Exercise aim:
Whenever the string "social" appears in a line below, please copy the line out.

Records excerpted from a collection:
:::

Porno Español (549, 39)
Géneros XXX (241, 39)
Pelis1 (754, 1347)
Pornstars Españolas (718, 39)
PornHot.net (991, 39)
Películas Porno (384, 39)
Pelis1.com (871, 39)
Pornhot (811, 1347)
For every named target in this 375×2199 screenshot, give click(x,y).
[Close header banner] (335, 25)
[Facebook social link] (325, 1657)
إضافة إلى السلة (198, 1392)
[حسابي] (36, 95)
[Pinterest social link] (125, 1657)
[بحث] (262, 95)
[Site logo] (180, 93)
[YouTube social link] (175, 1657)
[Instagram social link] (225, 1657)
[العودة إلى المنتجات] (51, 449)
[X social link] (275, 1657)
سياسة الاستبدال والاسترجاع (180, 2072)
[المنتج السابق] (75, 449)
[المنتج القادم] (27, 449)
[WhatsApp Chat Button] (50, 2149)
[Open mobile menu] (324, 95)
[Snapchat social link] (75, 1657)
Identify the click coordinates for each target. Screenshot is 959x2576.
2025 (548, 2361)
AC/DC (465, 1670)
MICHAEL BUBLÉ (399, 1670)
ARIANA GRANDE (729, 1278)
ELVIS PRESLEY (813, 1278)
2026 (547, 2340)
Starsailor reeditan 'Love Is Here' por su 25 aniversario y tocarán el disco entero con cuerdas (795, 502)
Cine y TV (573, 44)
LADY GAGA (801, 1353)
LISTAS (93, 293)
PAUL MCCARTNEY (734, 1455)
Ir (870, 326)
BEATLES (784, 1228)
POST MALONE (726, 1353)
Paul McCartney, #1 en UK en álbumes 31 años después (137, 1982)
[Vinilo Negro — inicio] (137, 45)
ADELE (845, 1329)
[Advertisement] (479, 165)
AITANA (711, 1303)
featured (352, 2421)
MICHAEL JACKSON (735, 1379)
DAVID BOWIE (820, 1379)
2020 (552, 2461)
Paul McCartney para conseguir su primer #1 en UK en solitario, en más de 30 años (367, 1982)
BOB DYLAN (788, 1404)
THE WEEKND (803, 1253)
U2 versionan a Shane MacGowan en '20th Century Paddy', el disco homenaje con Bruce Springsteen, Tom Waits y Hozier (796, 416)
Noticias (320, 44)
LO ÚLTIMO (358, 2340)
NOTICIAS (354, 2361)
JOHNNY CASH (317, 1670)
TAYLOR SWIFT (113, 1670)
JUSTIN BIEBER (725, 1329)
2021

:::

Answer to this problem:
[Facebook social link] (325, 1657)
[Pinterest social link] (125, 1657)
[YouTube social link] (175, 1657)
[Instagram social link] (225, 1657)
[X social link] (275, 1657)
[Snapchat social link] (75, 1657)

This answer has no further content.